*** INPUT ***

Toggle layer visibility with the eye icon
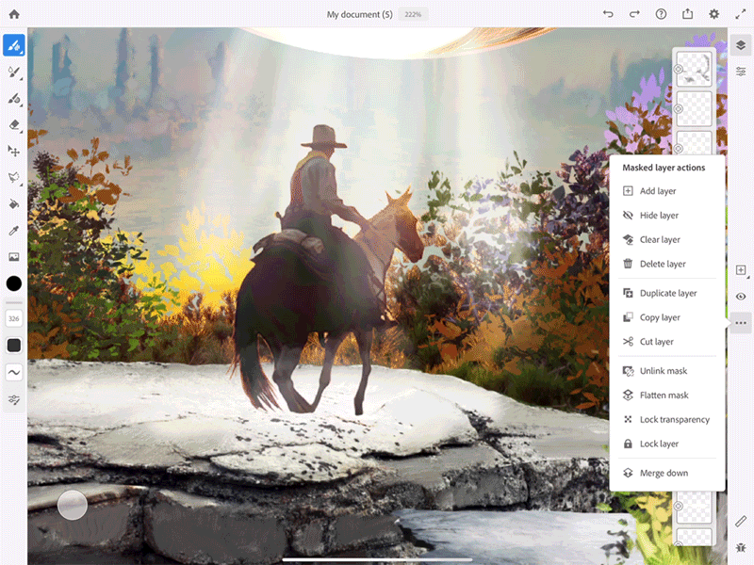Screen dimensions: 754x565 tap(741, 297)
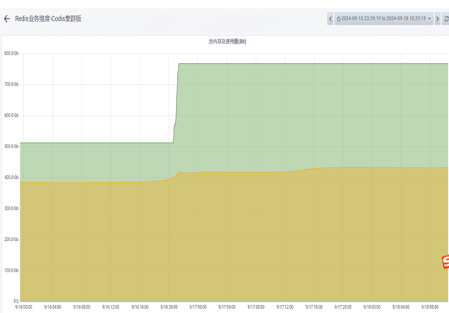Click the 500.0 Gb y-axis label
This screenshot has width=449, height=313.
tap(12, 146)
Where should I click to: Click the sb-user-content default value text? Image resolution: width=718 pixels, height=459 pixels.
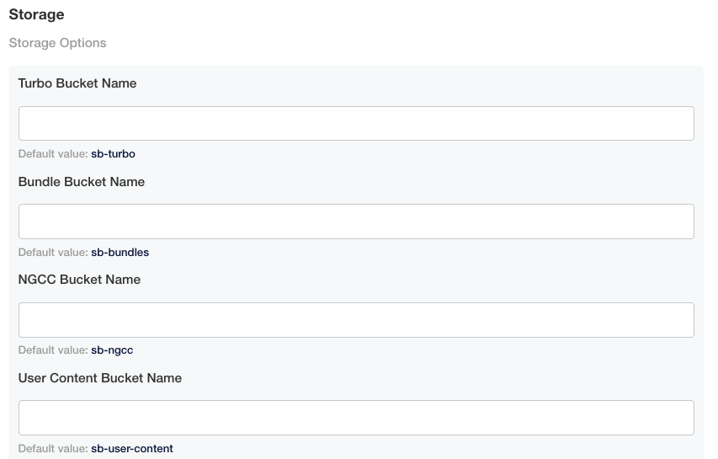[x=132, y=449]
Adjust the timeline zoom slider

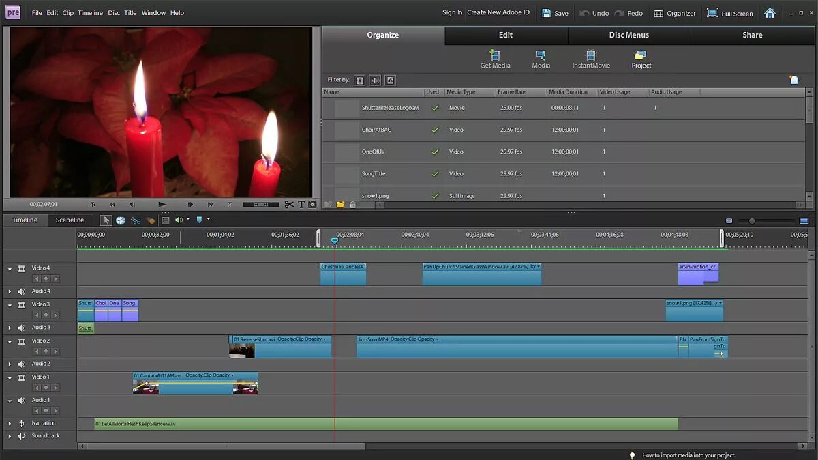click(x=753, y=221)
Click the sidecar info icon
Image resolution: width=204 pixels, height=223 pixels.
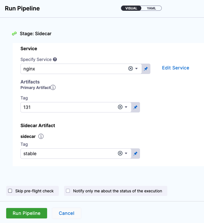[x=41, y=136]
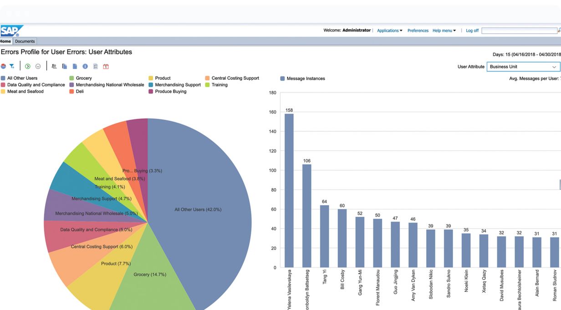Click the Log off link
The image size is (561, 310).
point(472,31)
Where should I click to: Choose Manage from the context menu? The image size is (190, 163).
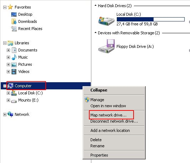point(97,100)
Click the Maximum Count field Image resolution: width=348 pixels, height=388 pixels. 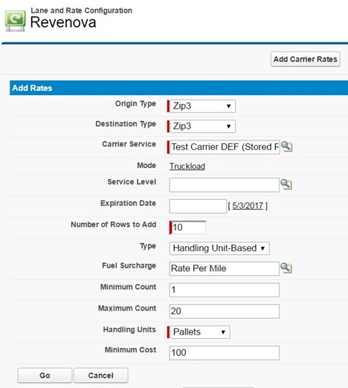pos(225,311)
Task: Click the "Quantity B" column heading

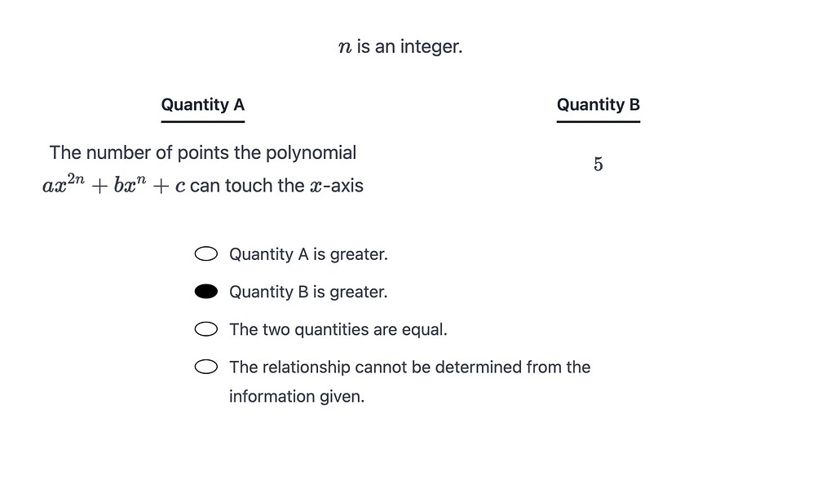Action: (598, 104)
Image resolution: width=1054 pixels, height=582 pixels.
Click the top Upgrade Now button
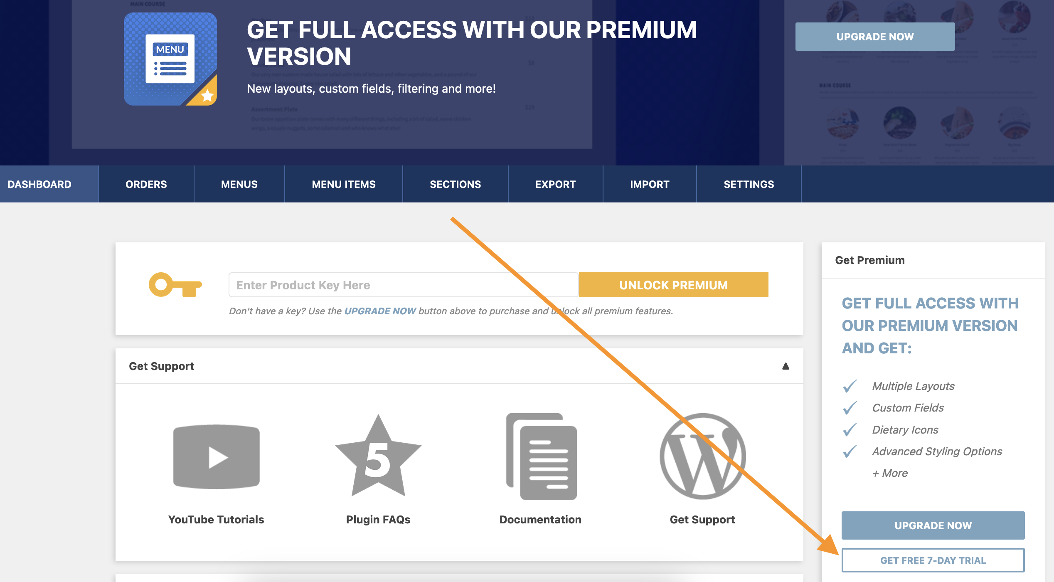pos(874,37)
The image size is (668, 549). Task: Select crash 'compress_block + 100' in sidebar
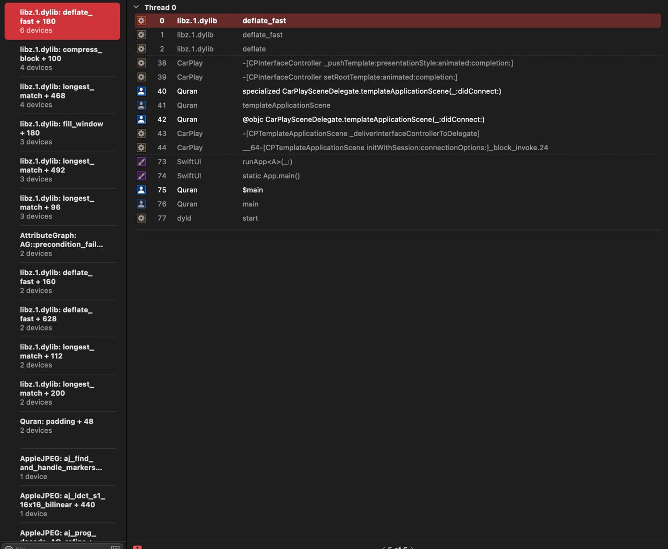[62, 58]
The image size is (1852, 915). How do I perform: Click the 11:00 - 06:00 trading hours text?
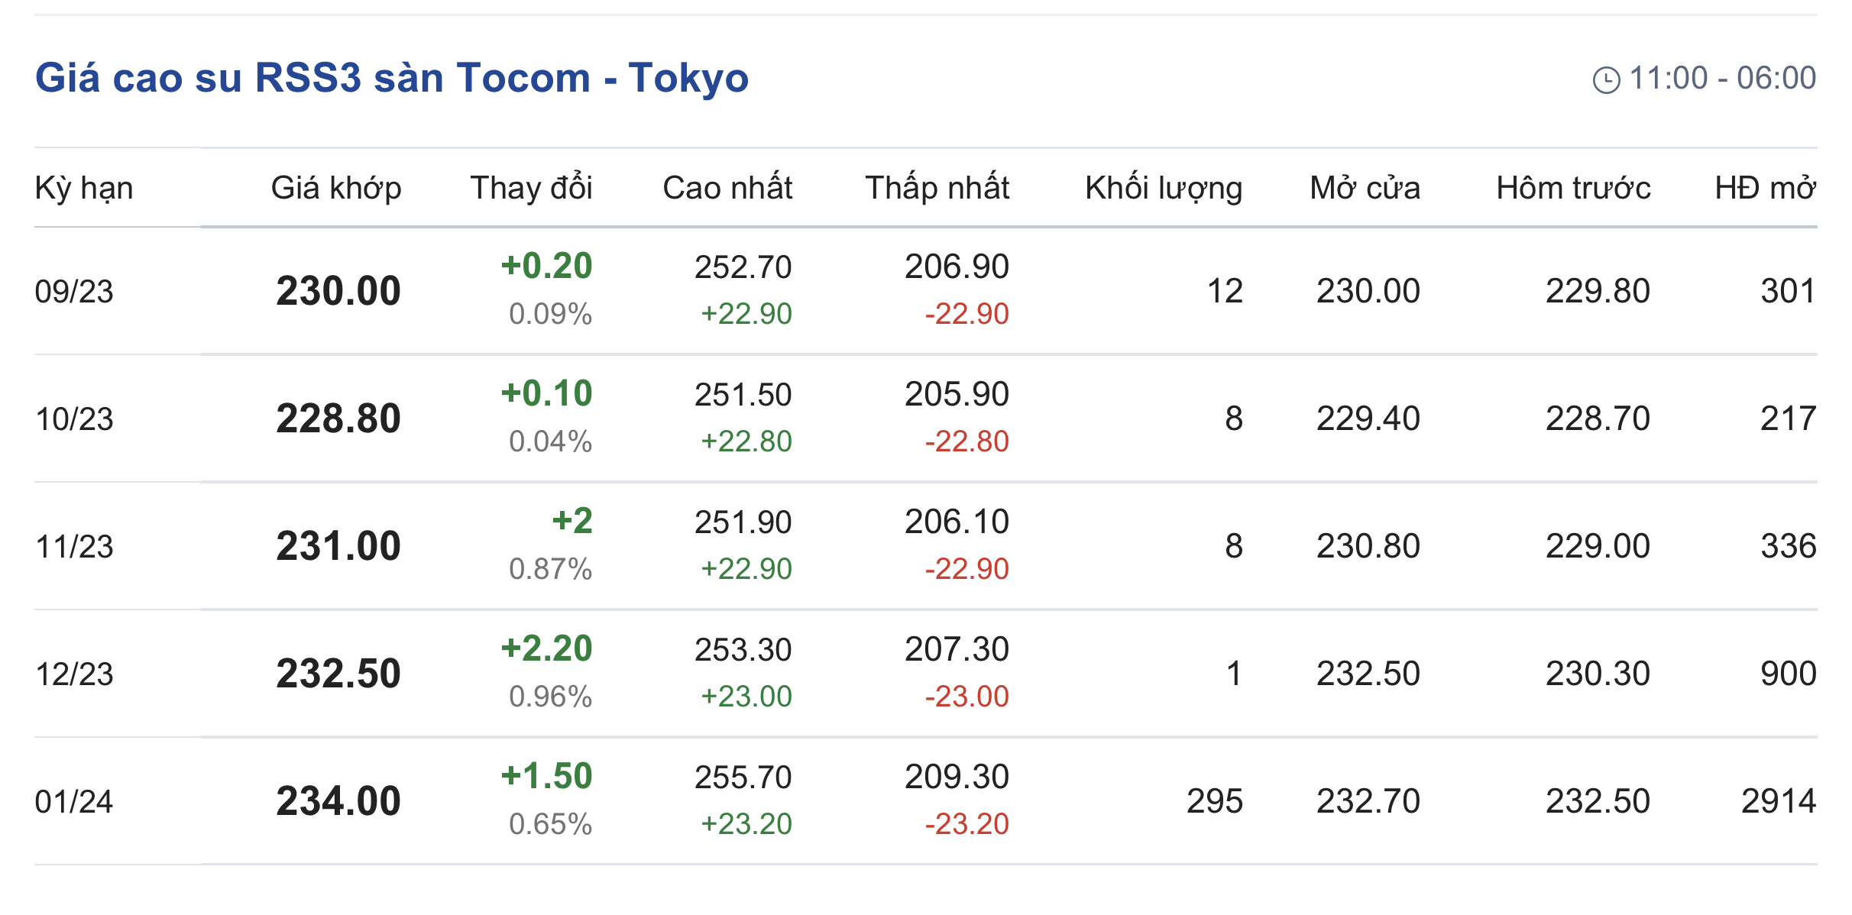click(1722, 78)
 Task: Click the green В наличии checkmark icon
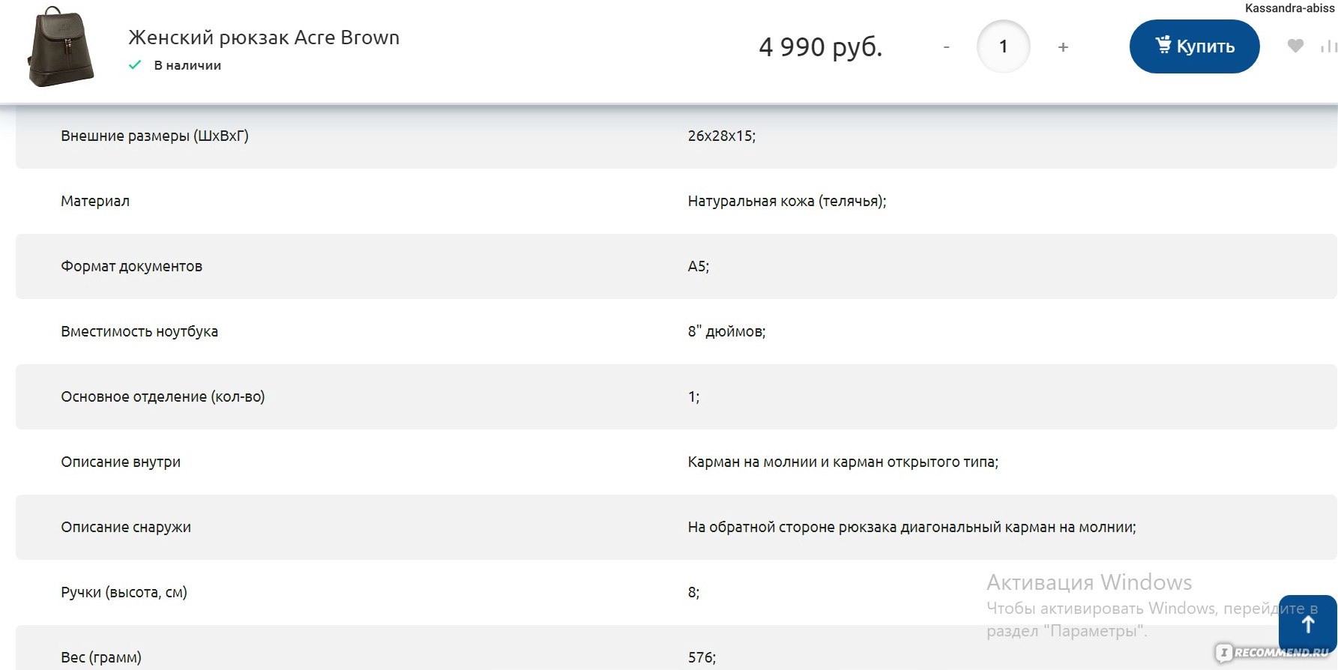(x=135, y=65)
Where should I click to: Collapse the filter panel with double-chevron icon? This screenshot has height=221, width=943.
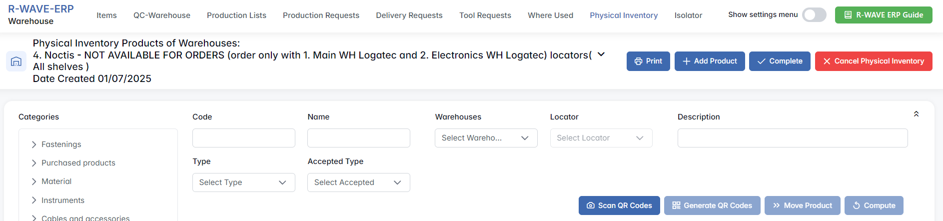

*** End of INPUT ***

* _TASK GOAL_
Here the job is to quote the lines from the one with "Click the top Upgrade Now button" through the end of the material, both included, exactly; please skip the pictures.

* _SOLUTION FOR THIS EXERCISE_
Click the top Upgrade Now button
pos(874,37)
The image size is (668, 549). Task: Select crash 'compress_block + 100' in sidebar
[62, 58]
The image size is (1852, 915). How do I perform: Click the 11:00 - 06:00 trading hours text?
click(1722, 78)
 Task: Click the green В наличии checkmark icon
(x=135, y=65)
Where should I click to: Collapse the filter panel with double-chevron icon? This screenshot has height=221, width=943.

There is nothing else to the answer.